Si bien el presidente turco tiene un poder relativamente limitado, su elección constituirá un acontecimiento histórico en un paí­s donde hasta ahora predominaba la separación entre religión y Estado impuesta por el padre de la Turquí­a moderna, Kemal Ataturk, en 1923.

De todos modos, la entrada en el palacio presidencial de Cankaya de un presidente islamista, acompañado de una primera dama que usa en público el tradicional velo islámico, está haciendo correr rí­os de tinta.

Para intentar esa experiencia, el primer ministro Recep Tayip Erdogan eligió a Gul, 56 años, su hombre de confianza en el partido AKP y en el gobierno.
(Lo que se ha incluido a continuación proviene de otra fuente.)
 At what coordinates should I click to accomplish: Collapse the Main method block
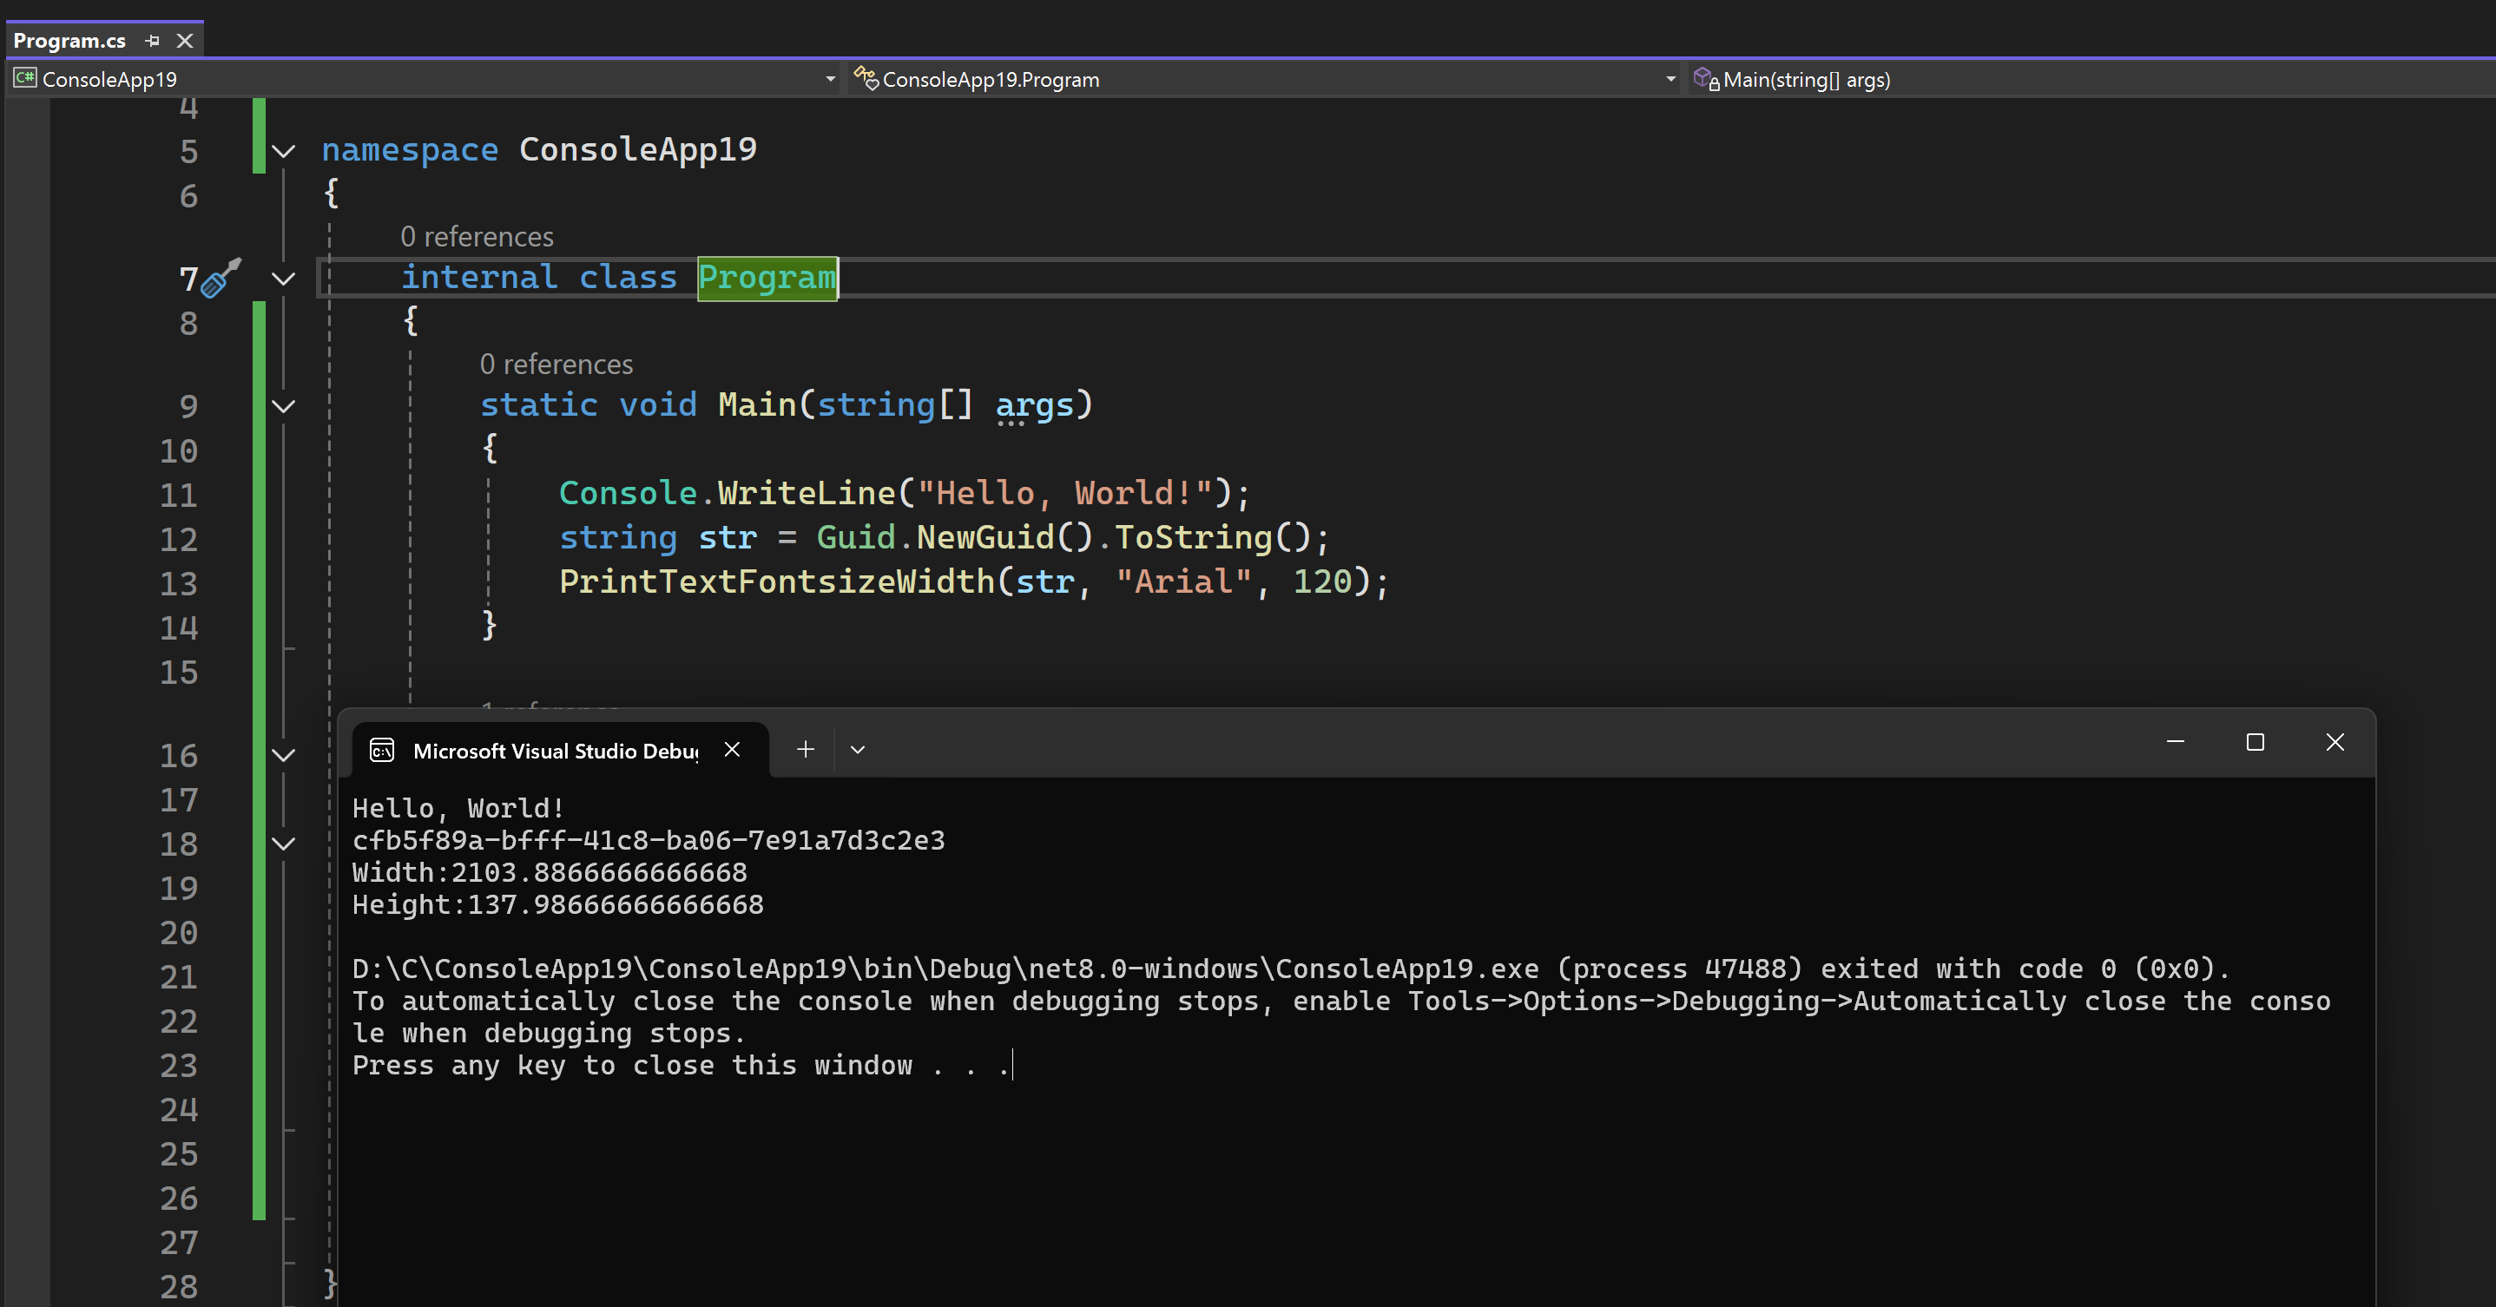[x=283, y=406]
El proceso que terminará con su probable elección comenzó hace cuatro meses y abrió un perí­odo de gran tensión que no fue estéril porque sirvió para que la sociedad y las fuerzas armadas admitieran una idea que parecí­a inaceptable.
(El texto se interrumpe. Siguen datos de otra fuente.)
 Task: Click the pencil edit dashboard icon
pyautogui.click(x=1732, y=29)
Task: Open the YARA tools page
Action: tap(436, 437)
El primer intento por imponer la elección de Gul tropezó con la resistencia de un Parlamento donde la oposición tení­a –todaví­a– una minorí­a de bloqueo.

Millones de turcos salieron a las calles entre abril y mayo porque veí­an en su elección un peligro para la separación de la religión y la vida pública que propugna la Constitución.
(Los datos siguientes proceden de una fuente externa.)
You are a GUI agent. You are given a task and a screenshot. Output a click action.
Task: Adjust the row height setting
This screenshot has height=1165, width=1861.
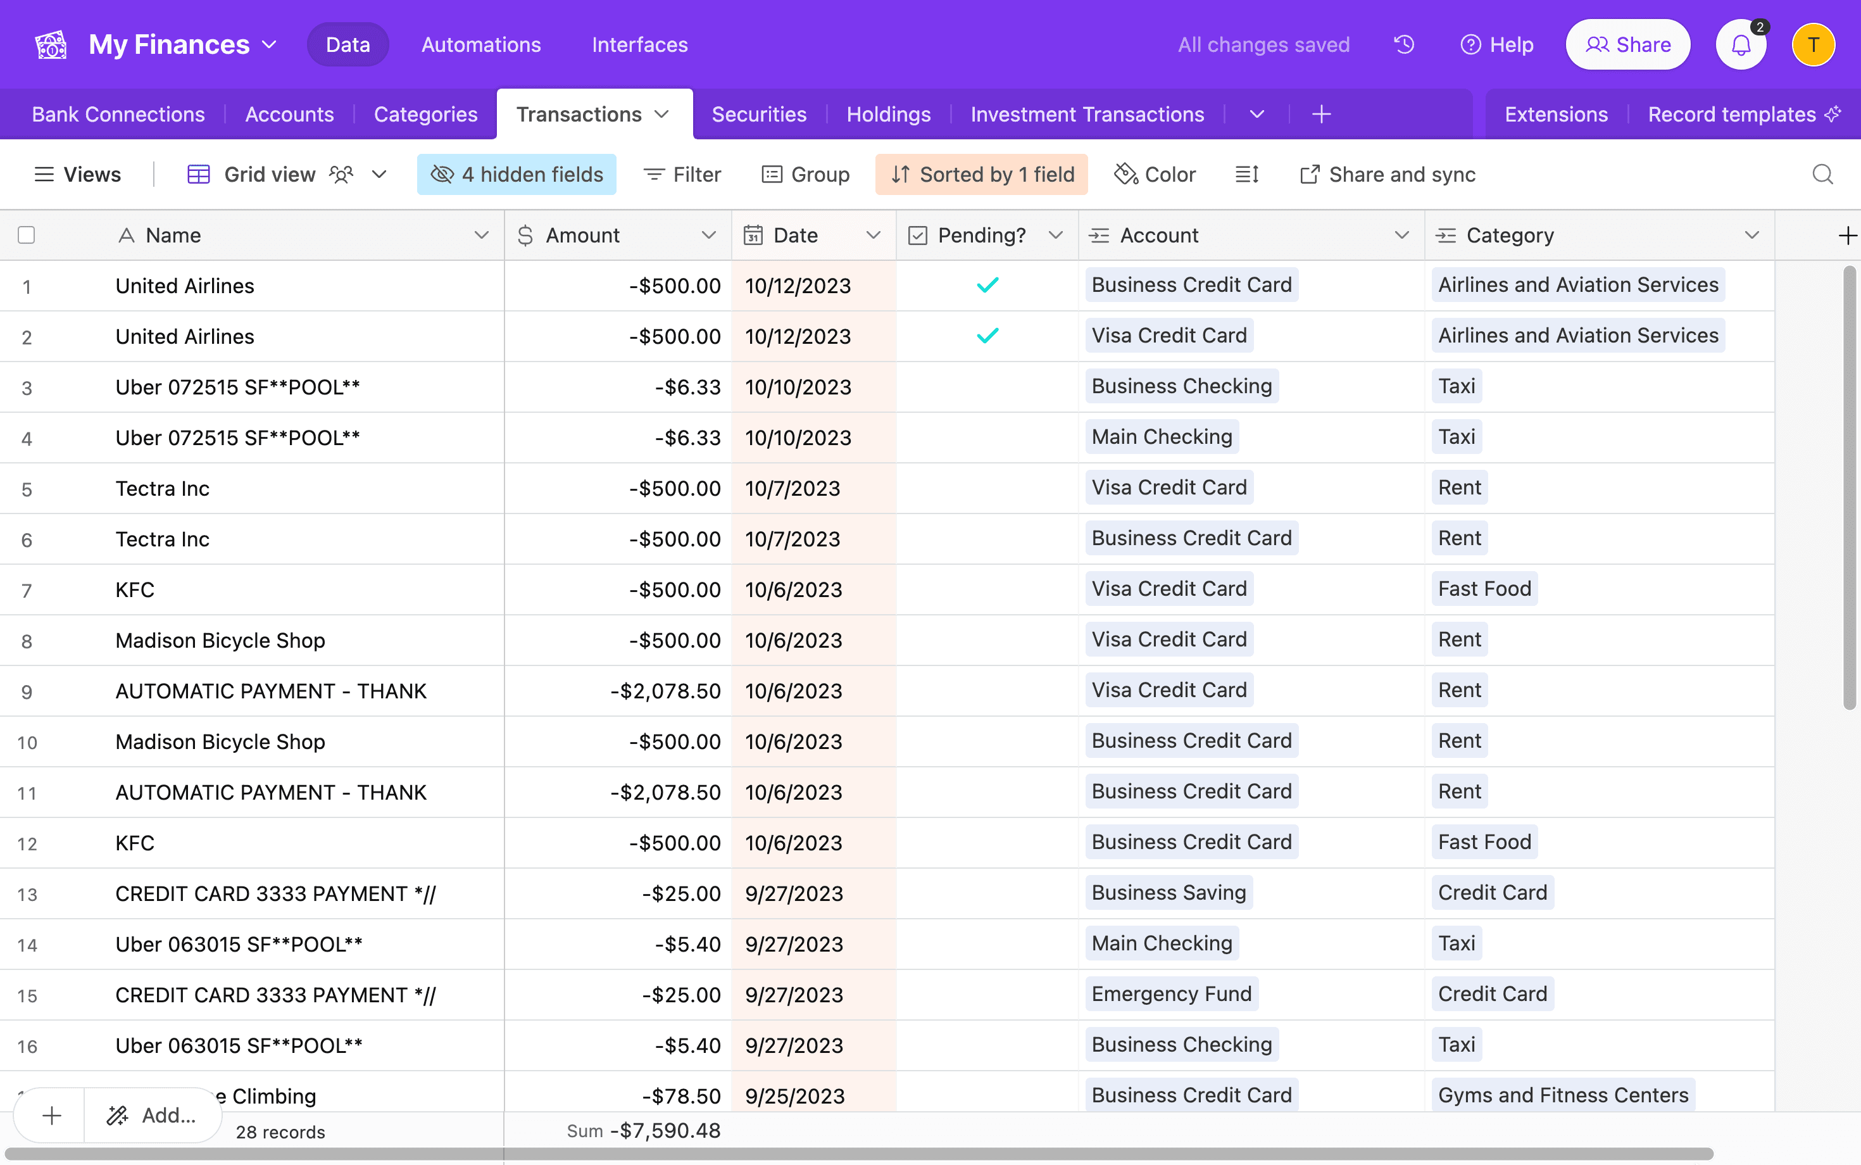pos(1246,174)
Esa prueba de fuerza inconclusa obligó al gobierno a disolver la cámara y convocar a nuevas elecciones, que se saldaron en julio con la aplastante victoria del AKP. Ese éxito permitió que Gul volviera a presentar su candidatura.

Para que esa postulación pudiera prosperar también fue necesario que se produjera un cambio de mentalidad en la sociedad y una moderación de la posición intransigente que mantení­an hasta ese momento las Fuerzas Armadas.

El panorama polí­tico, sin embargo, no está excento de tensiones, como reveló la afirmación «Gul no deberí­a ser mi presidente», lanzada por el articulista Bekis Coskun en el diario Hurriyet (poniendo en duda el carácter laico del Estado con un islamista al frente).

«La gente que dice que (Abdulá Gul) no puede ser presidente tendrí­a que renunciar a la ciudadaní­a turca», le respondió el lunes el primer ministro Erdogan.

Para eliminar las últimas objeciones de sus adversarios, Gul prometió que será «imparcial», trabajará para «reforzar los valores republicanos» y hará «todo lo necesario para defender el laicismo».

Aún mantienen su intransigencia los kemalistas del Partido Republicano del Pueblo (CHP) heredero de Ataturk. En las elecciones del 22 de julio, según los analistas, pagaron su radicalización nacionalista y el alineamiento con el ejército.

En cambio, Gul –doctor en Economí­a– consiguió su avance más significativo cuando sedujo a las élites financieras, el sector más laico. «Creemos que Gul cumplirá las exigencias del puesto», dijo Arzuhan Yalí§indag, presidente de la principal central empresarial, Tusiad.

Los islamistas son quienes propician con más vigor el ingreso de Turquí­a a la Unión Europea, una perspectiva que naturalmente coincide con los intereses de los empresarios.

Paradójicamente, fue Ataturk quien, en su afán de occidentalizar el antiguo Imperio Otomano, colocó a Turquí­a en la ví­a de Europa.

Los empresarios reconocen que, desde su llegada al poder a partir de 2002, los islamistas promovieron el crecimiento y la modernización del paí­s. Pero no tienen el mismo entusiasmo con algunas de las iniciativas con las que el AKP amagó la pasada legislatura, como la criminalización del adulterio.

Y para rematar, el sí­mbolo de la discordia: el velo de la esposa del futuro presidente, irrenunciable para ella.

Hayrunnisa Gul impugnó incluso ante los tribunales la norma que prohí­be el ’hiyab’ en la universidad (de hecho se quedó sin estudiar por eso). Ahora ha encargado una versión modernizada del turbante que resulte agradable «a los más modernos y a los más conservadores», según el modista turco Atil Kutoglu, instalado en Viena.

Tarea difí­cil, y dada la trascendencia que adquirió ese tema espinoso, será el primer examen para Gul, que tendrá que poner a prueba su arte de la diplomacia.